Rodrigo Chemim, doutor em direito do Estado pela Universidade Federal do Paraná e procurador de Justiça no Estado, também criticou o enquadramento feito por Moraes. Para ele, a conduta descrita não se encaixa no que o artigo estabelece.
“A imputação por atentado à soberania nacional também não resiste à boa técnica. O tipo exige a existência de negociação com governo estrangeiro com o objetivo de que este pratique ‘atos de guerra’ contra o Brasil e não ‘atos hostis’, como a decisão invoca”, declarou.
Segundo ele, atos de guerra não se confundem com medidas diplomáticas desfavoráveis ou mesmo com sanções econômicas anunciadas, “ainda que, no contexto presente, elas possam ser questionadas no plano internacional, à luz do artigo 2.7 da Carta da ONU“.

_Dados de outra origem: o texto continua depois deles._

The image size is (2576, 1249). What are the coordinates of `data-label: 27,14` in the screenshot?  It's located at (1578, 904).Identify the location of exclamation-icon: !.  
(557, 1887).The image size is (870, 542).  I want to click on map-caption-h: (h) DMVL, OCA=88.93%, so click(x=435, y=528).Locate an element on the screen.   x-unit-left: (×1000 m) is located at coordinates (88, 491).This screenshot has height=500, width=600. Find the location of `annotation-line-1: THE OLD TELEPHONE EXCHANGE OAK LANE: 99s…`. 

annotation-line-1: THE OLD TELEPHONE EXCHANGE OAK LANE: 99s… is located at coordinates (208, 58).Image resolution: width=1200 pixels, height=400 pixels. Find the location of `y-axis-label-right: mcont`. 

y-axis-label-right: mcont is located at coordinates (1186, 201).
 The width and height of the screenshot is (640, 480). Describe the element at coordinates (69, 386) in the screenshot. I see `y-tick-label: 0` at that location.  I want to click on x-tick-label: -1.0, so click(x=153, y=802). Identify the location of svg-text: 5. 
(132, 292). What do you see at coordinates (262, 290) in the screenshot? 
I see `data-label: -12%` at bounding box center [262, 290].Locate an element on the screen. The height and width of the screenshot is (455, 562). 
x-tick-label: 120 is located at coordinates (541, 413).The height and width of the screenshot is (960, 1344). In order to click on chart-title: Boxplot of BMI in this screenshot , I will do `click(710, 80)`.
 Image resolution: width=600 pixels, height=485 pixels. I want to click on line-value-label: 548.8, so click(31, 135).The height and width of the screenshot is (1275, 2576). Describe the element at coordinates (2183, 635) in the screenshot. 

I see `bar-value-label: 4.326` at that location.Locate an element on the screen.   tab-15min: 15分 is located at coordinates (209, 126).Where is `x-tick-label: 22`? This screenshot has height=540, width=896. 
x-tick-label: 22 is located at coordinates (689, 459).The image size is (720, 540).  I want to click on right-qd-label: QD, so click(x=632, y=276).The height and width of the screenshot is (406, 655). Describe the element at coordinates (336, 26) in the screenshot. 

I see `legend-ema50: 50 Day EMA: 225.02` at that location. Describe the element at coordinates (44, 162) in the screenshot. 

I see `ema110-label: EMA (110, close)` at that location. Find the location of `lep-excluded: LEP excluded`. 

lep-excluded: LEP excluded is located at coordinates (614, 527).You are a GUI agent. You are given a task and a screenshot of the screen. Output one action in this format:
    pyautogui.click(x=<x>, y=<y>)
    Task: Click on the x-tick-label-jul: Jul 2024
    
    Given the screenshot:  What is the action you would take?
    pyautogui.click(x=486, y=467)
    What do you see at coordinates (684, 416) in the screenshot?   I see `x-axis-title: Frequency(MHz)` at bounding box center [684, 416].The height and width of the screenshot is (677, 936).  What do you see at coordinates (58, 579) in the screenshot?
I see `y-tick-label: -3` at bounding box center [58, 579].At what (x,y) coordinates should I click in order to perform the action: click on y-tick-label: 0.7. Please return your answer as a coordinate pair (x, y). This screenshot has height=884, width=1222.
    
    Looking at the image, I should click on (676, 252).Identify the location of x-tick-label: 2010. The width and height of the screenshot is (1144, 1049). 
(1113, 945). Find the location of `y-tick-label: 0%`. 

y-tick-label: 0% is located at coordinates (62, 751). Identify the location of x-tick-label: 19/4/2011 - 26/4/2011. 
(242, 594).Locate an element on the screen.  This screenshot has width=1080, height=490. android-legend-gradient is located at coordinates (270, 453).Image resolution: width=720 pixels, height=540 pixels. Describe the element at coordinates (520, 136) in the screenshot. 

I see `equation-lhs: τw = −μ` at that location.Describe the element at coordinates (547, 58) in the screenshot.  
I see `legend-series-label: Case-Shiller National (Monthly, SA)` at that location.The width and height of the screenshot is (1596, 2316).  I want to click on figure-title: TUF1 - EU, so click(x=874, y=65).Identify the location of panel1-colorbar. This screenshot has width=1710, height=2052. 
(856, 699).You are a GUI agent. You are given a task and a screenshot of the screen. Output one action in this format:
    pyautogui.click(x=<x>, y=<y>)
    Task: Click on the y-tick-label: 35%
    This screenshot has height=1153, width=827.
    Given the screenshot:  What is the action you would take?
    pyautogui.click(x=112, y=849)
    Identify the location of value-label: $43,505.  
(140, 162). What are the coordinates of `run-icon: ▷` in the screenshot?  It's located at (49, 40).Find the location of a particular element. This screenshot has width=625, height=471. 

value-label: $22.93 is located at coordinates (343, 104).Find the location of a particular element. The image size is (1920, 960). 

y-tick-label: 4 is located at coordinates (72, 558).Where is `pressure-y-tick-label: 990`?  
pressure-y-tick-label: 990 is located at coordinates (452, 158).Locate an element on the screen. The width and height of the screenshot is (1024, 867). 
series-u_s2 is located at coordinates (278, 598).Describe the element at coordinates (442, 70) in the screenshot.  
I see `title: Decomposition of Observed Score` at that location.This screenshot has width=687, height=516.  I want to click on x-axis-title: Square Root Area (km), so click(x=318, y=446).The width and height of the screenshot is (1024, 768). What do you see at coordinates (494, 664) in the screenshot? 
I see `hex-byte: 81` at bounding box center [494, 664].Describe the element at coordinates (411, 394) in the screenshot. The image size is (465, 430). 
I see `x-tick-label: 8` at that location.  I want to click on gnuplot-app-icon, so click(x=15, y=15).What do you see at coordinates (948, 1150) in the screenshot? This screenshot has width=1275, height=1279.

O trecho do texto da ONU (Organização das Nações Unidas) mencionado por Chemim trata da não intervenção da organização em assuntos internos dos Estados que integram o órgão. Eis o que diz:
“Nada contido na presente Carta autorizará as Nações Unidas a intervir em questões que sejam essencialmente da jurisdição interna de qualquer Estado ou exigirá que os Membros submetam tais questões a uma solução nos termos da presente Carta; mas este princípio não prejudicará a aplicação de medidas de execução nos termos do Capítulo 7.”
Na análise de outros advogados, a interpretação de Moraes pode parecer subjetiva, mas encontra respaldo no que diz o tipo penal.